**GIVEN TASK**
Can you edit everything from "Image resolution: width=800" down to "click(351, 276)" so that "combo box" reads "dropdown" and nothing else changes?
━━━━━━━━━━
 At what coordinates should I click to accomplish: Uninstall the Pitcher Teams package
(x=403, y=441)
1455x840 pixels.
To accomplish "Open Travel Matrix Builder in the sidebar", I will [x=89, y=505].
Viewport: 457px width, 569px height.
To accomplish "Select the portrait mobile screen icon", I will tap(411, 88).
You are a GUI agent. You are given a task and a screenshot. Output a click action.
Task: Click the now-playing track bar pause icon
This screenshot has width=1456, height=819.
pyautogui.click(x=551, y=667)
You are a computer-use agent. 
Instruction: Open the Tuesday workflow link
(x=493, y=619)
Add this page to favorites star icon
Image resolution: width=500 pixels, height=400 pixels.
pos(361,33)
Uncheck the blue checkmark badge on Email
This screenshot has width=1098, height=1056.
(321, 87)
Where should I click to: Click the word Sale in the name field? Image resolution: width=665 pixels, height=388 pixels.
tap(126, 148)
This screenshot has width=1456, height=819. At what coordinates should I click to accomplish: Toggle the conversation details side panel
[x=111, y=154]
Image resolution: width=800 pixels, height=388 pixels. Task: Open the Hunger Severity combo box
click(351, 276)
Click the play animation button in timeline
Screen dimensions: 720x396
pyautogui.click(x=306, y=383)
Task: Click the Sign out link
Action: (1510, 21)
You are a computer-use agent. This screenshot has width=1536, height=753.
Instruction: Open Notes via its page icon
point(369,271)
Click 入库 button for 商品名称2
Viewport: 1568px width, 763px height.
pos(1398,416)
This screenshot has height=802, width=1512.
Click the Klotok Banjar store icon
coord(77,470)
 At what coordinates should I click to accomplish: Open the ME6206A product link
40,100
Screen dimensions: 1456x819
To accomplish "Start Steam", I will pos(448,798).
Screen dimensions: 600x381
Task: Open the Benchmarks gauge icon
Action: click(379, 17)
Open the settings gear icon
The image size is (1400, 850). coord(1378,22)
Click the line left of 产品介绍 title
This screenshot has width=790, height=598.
━━━━━━━━━━
**TASK OUTPUT**
Image resolution: width=800 pixels, height=388 pixels. Task: Open the Hunger Severity dropdown
click(351, 276)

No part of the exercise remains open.